> [Problem set]
a - Can you transcribe the Flyers recollection between "The 1974-1975 season" and "for our signage.", inclusive?
b - Answer these from the Flyers recollection:
(i) How much did admission cost?
(ii) What were the team colors?
(iii) Where did goaltender Paul Kelly work?

> [Page text]
▽

The 1974-1975 season was the first year my brother Mike and friends Glenn Evenson, Keith Panasewicz, Bill Nicoll, Dave Proeber, Tom Tews, Curt Vergenz, Doug Becker and me started following the Flyers. Besides my brother Mike, Doug and Curt, the rest of us were all seniors in high school. Typically, the games were on Saturday night with an occasional Sunday afternoon tilt. Admission was only a couple of bucks, so we attended pretty much all of the home games.
Our group was usually located at the very top of Kenosha Ice Arena, just to the right of center ice. My brother and I were both artistic so we made several large posters that we attached to the wall of the arena right above us. Like the NHL Philadelphia Flyers, the team colors were black and orange, so that was the basic palette for our signage.
Two of the posters immediately come to mind – “Kelly’s Heroes” and “Alfie’s Army.” The first was for goaltender Paul Kelly. He rented an apartment in Kenosha, worked at the arena’s pro shop, and even attended the same church that I did. We got to know Kelly pretty well. In fact, Glenn and I even traveled with him for a road game in Peoria.

△

> [Dataset content]

▽

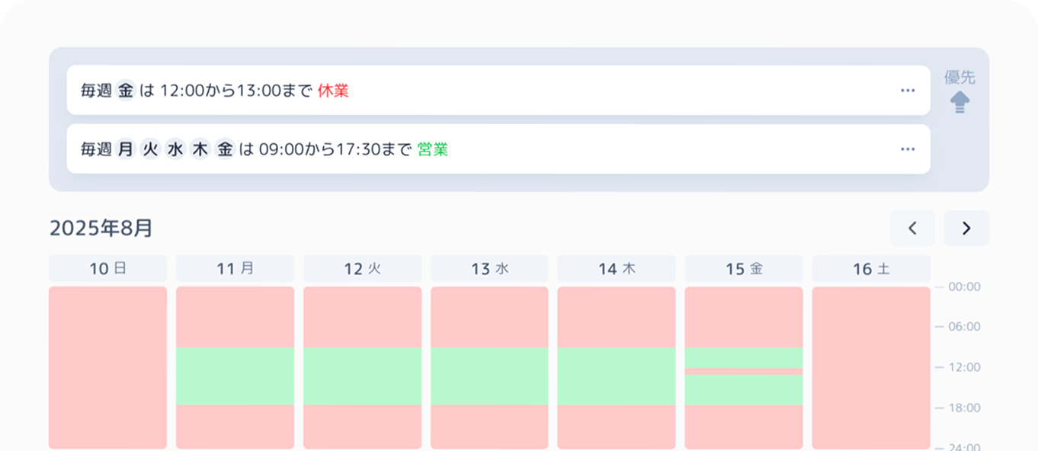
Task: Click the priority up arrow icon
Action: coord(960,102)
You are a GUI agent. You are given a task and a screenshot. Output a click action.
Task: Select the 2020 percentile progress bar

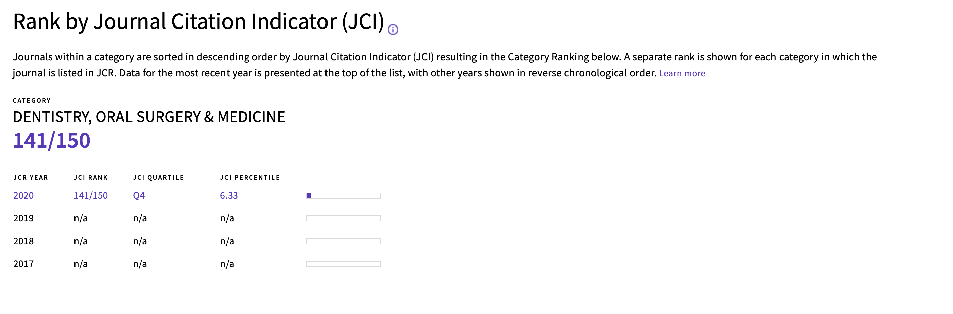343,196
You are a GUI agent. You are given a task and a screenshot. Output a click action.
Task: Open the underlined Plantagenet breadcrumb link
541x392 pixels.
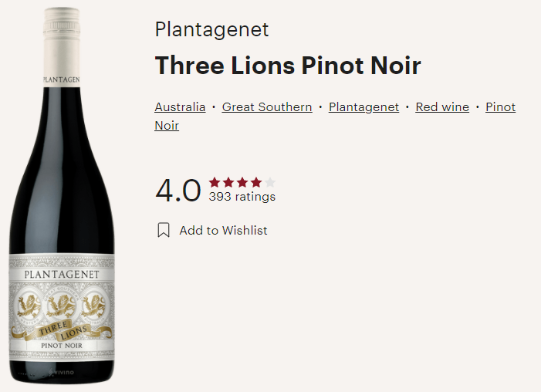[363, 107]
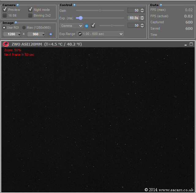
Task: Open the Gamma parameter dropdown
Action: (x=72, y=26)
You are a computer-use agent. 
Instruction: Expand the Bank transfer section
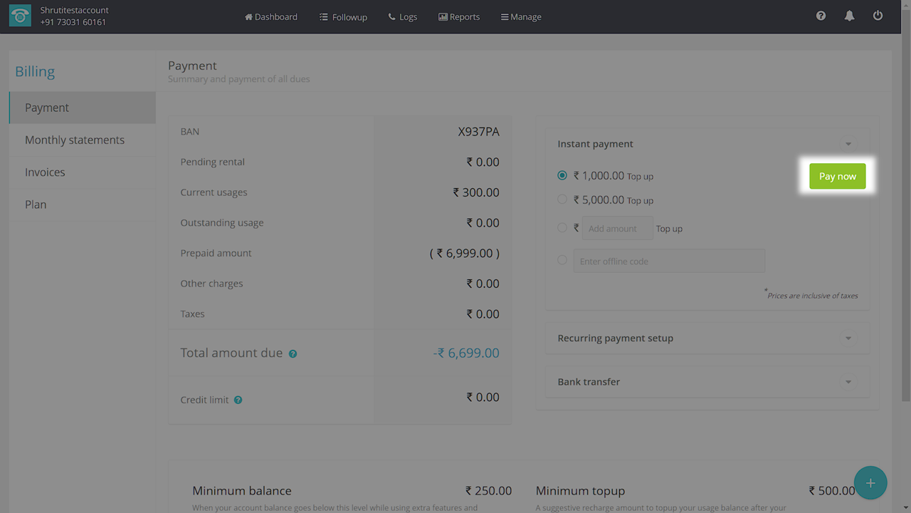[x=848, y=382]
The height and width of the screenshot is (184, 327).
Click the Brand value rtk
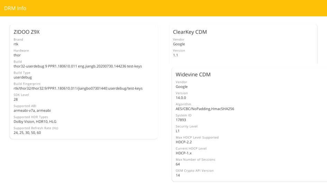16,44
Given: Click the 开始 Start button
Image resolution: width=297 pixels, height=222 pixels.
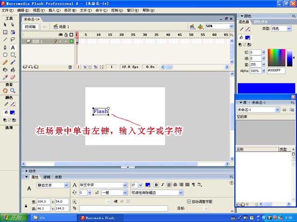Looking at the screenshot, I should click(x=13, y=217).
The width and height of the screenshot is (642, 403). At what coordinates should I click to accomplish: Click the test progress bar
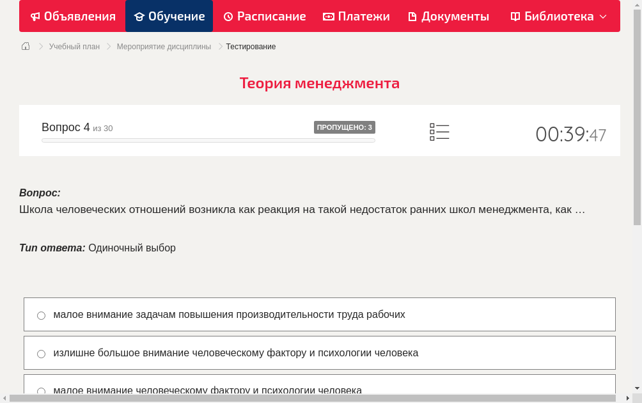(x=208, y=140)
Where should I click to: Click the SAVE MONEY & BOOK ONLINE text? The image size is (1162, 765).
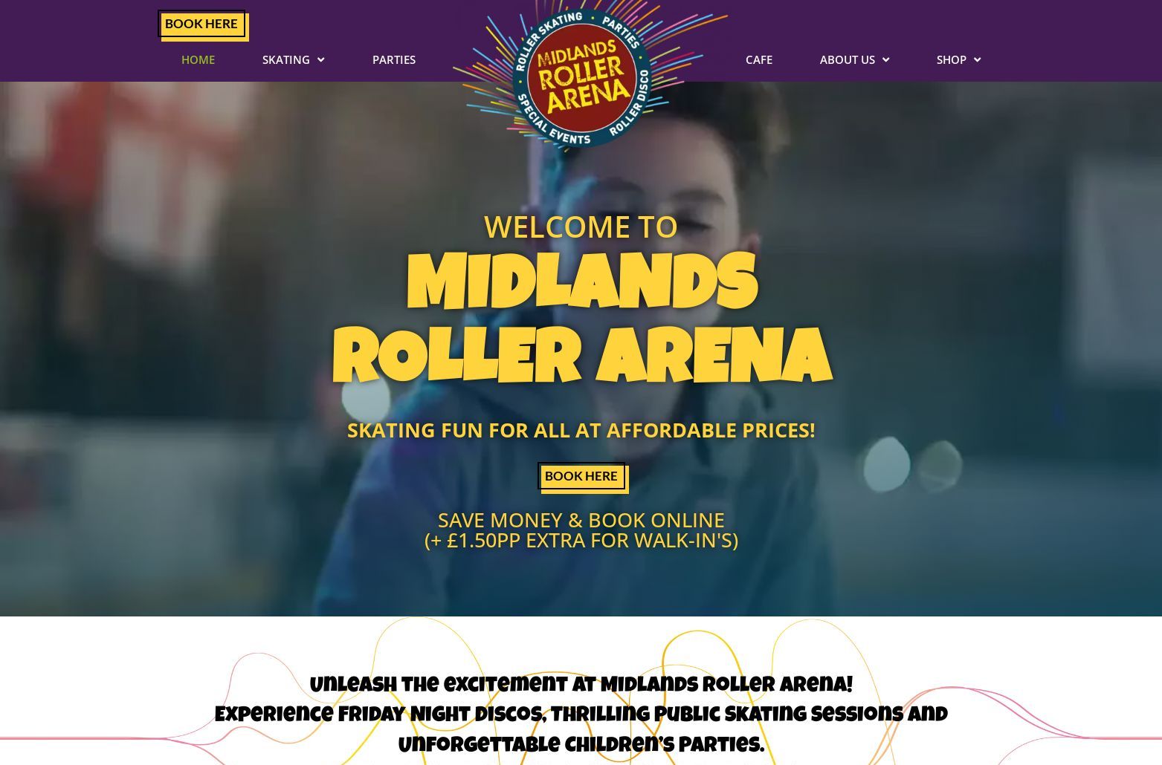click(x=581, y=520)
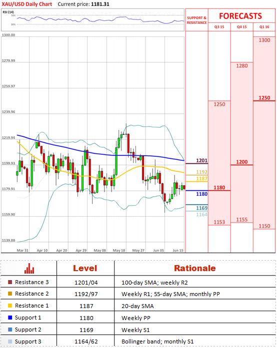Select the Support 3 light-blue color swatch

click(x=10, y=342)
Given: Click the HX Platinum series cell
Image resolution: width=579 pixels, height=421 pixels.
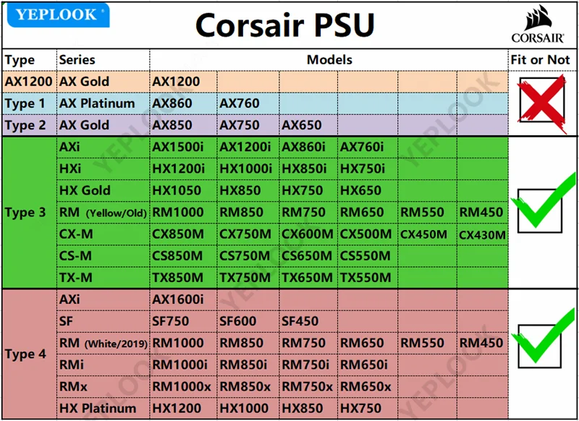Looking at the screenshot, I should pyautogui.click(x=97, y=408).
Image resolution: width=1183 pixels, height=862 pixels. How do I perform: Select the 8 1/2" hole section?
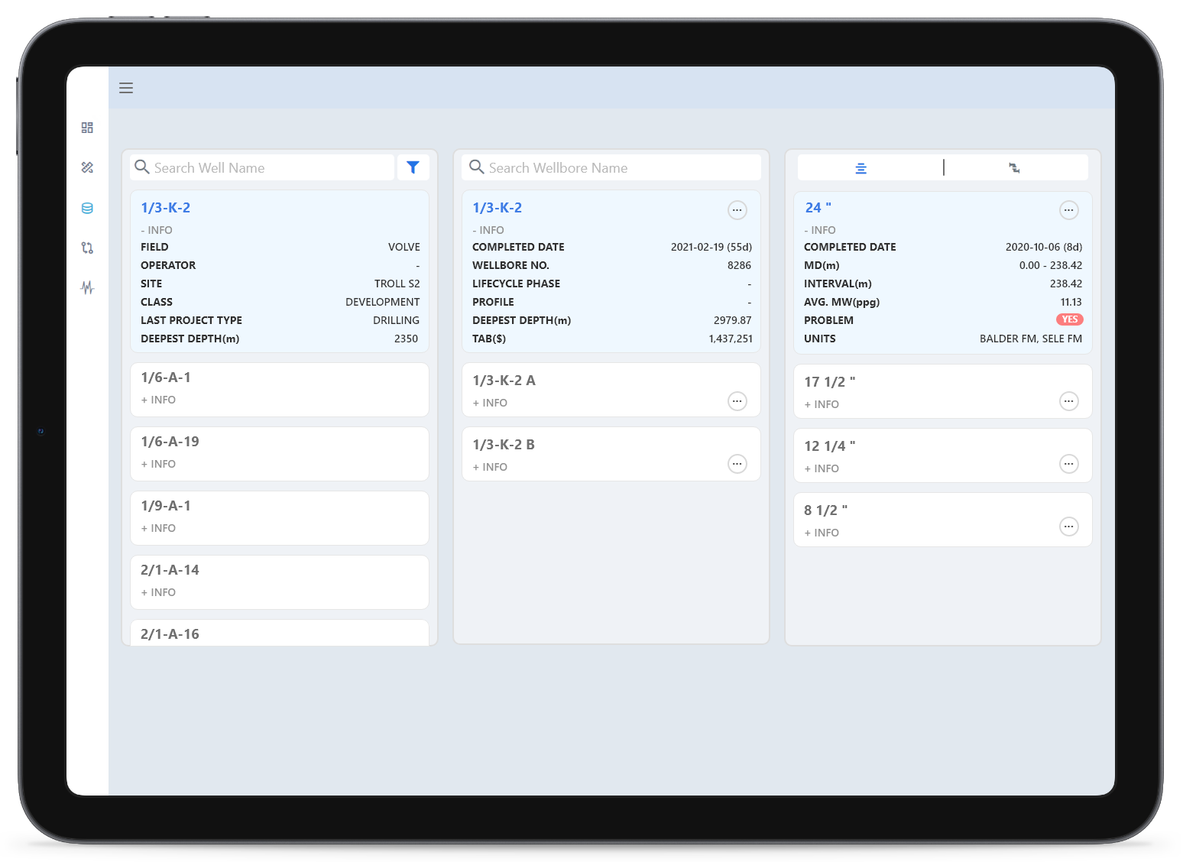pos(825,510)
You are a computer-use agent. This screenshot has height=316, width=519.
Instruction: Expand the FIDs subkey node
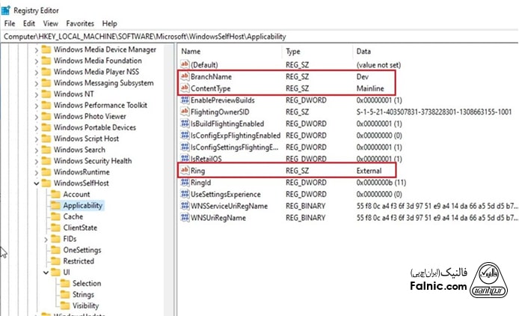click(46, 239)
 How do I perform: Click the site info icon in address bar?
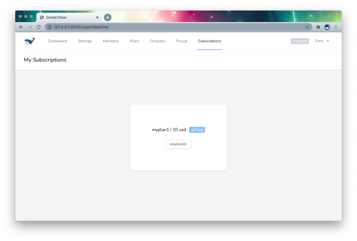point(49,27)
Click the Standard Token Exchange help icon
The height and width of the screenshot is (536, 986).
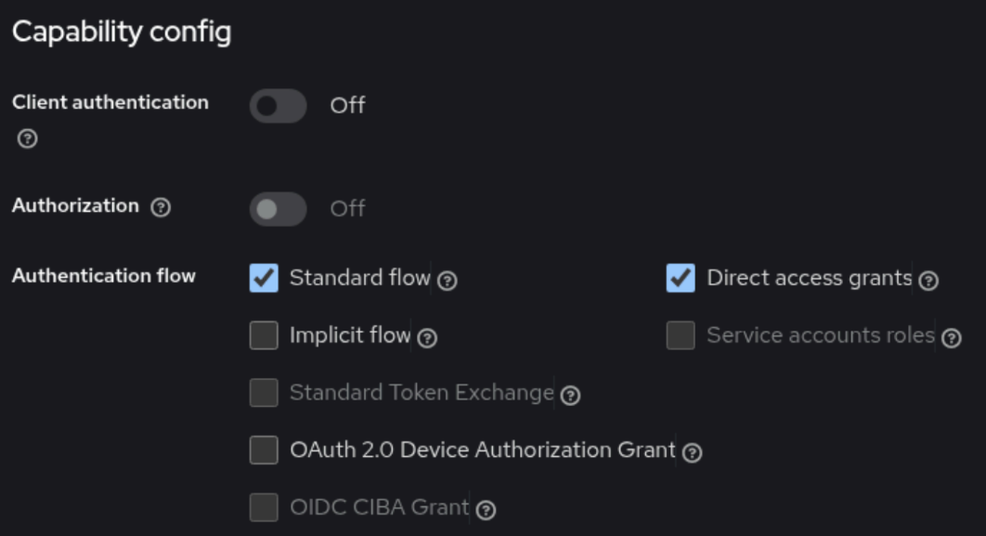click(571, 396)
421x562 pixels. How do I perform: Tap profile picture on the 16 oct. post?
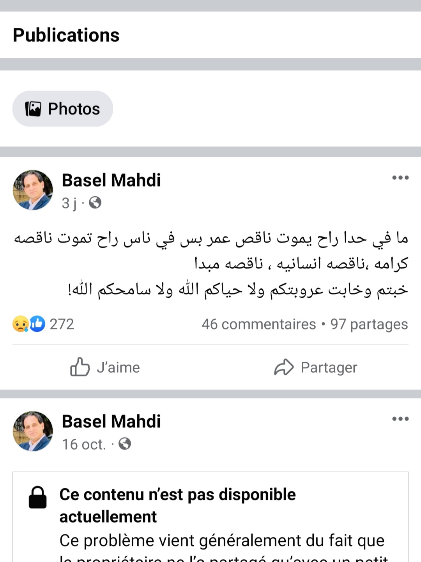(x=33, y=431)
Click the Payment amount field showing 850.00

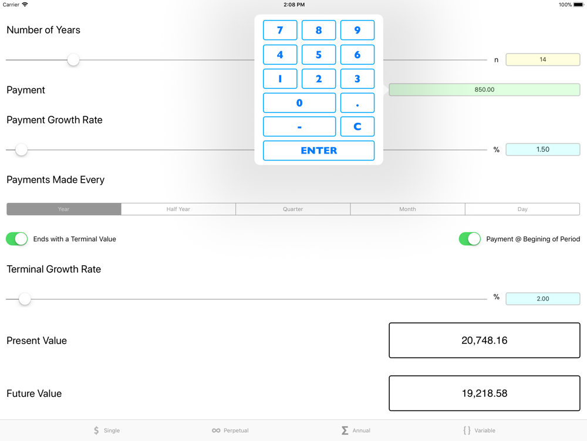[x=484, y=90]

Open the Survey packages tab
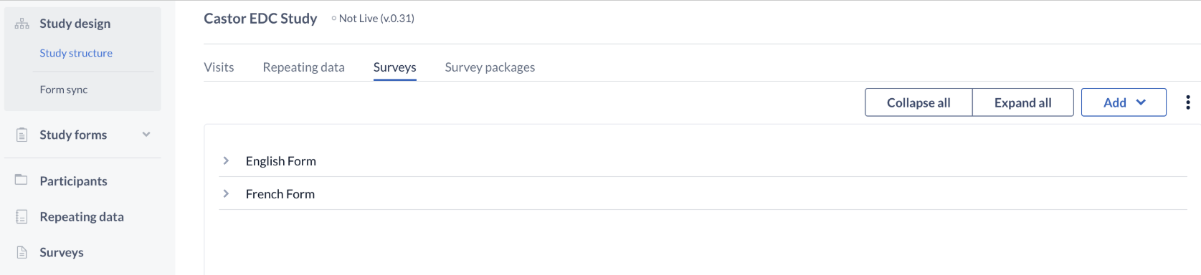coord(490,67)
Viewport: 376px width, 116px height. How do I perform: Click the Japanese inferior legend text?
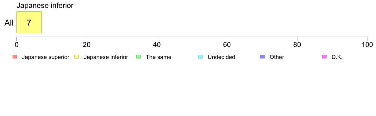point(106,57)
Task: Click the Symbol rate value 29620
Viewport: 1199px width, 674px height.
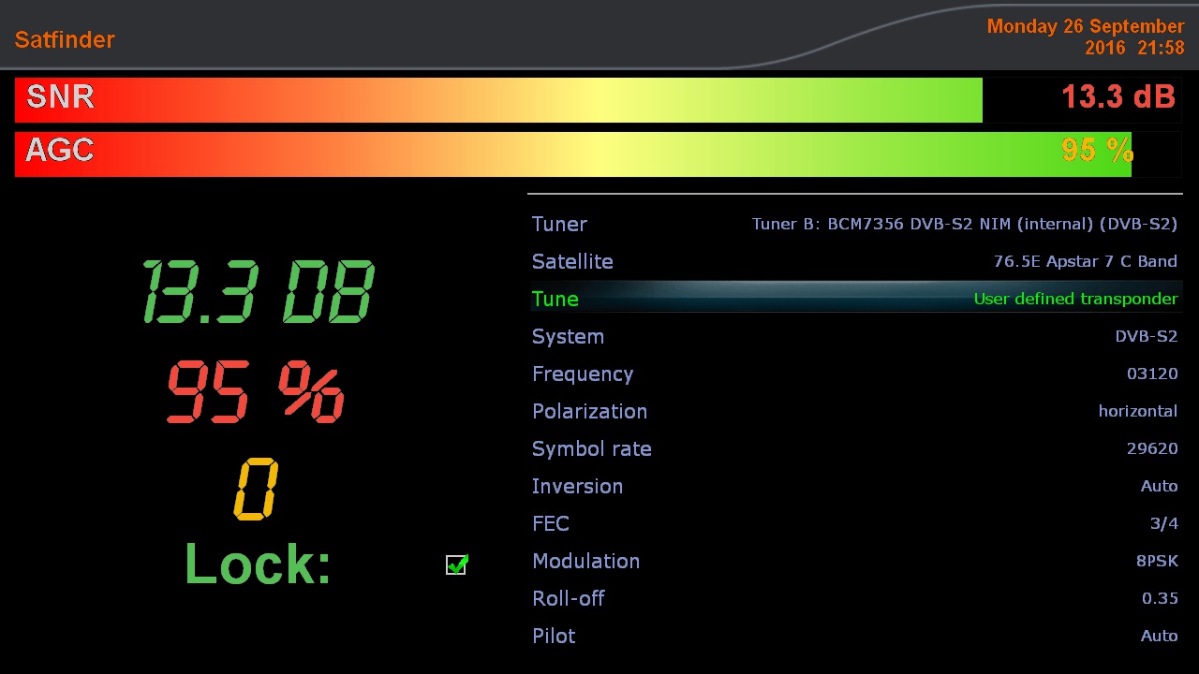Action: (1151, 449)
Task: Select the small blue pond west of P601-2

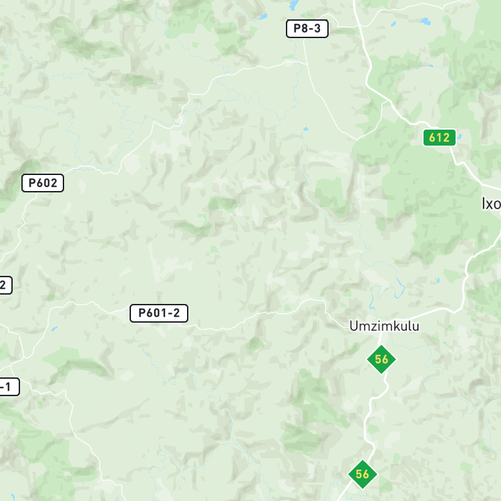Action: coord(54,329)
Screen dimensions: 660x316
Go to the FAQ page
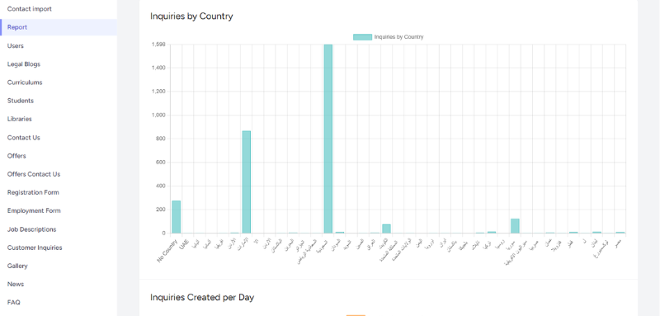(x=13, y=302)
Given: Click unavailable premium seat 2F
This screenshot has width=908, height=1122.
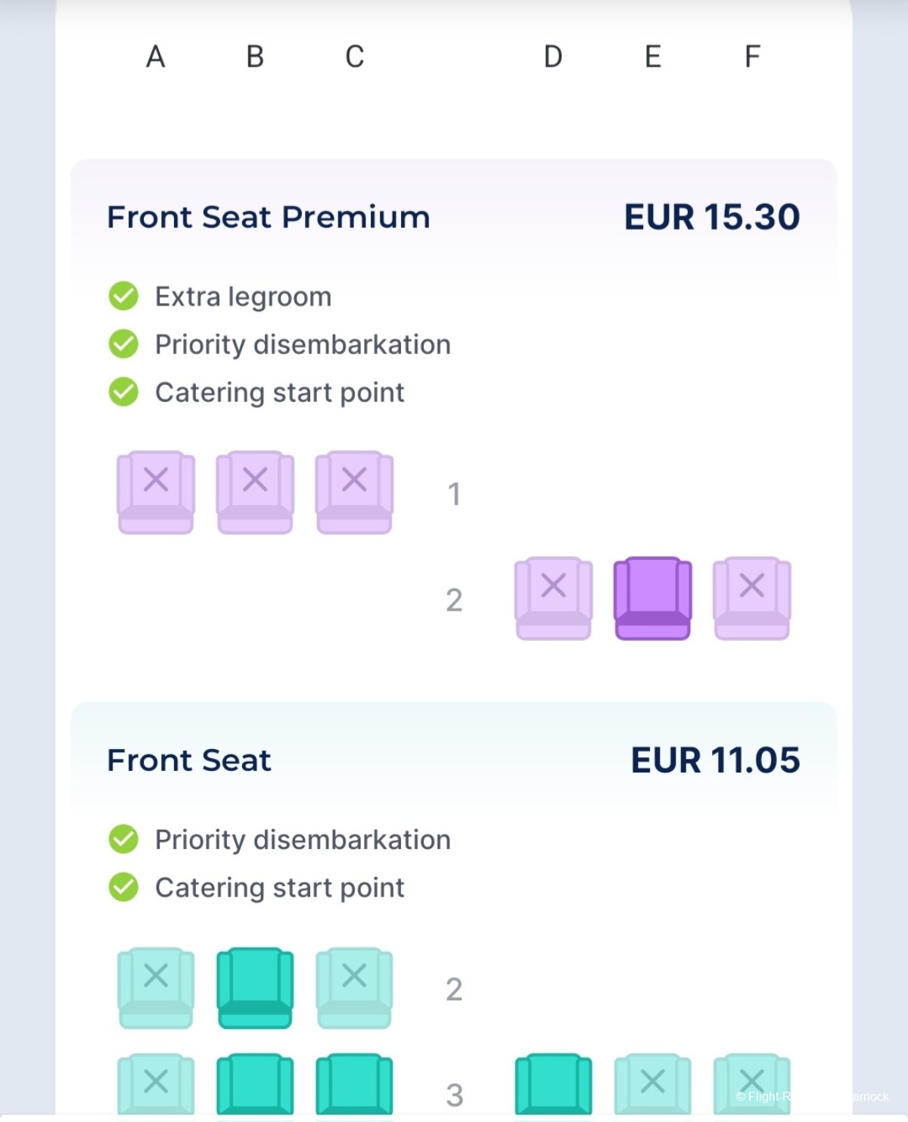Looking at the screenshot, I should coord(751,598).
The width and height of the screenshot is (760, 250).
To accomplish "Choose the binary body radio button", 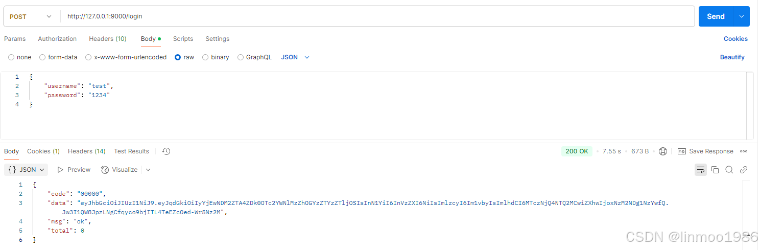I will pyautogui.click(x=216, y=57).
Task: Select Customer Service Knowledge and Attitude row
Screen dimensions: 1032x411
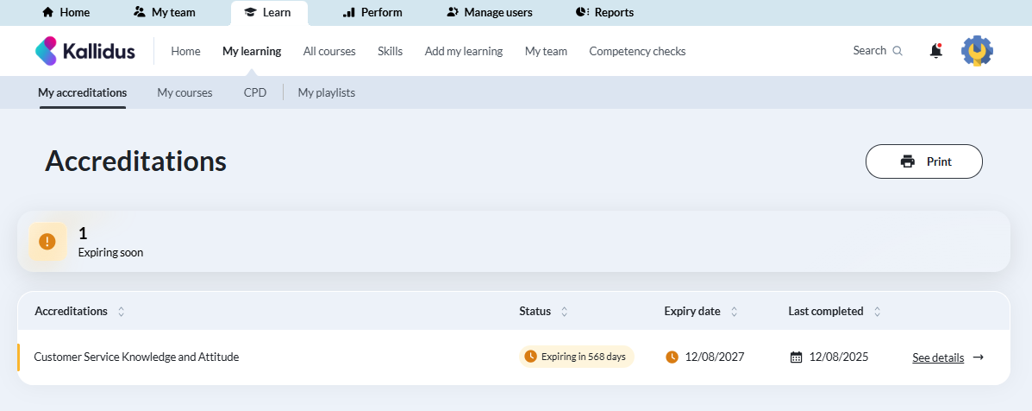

△

> [Answers by item]
a -
The 1974-1975 season was the first year my brother Mike and friends Glenn Evenson, Keith Panasewicz, Bill Nicoll, Dave Proeber, Tom Tews, Curt Vergenz, Doug Becker and me started following the Flyers. Besides my brother Mike, Doug and Curt, the rest of us were all seniors in high school. Typically, the games were on Saturday night with an occasional Sunday afternoon tilt. Admission was only a couple of bucks, so we attended pretty much all of the home games.
Our group was usually located at the very top of Kenosha Ice Arena, just to the right of center ice. My brother and I were both artistic so we made several large posters that we attached to the wall of the arena right above us. Like the NHL Philadelphia Flyers, the team colors were black and orange, so that was the basic palette for our signage.

b -
(i) Only a couple of bucks
(ii) Black and orange
(iii) At the arena's pro shop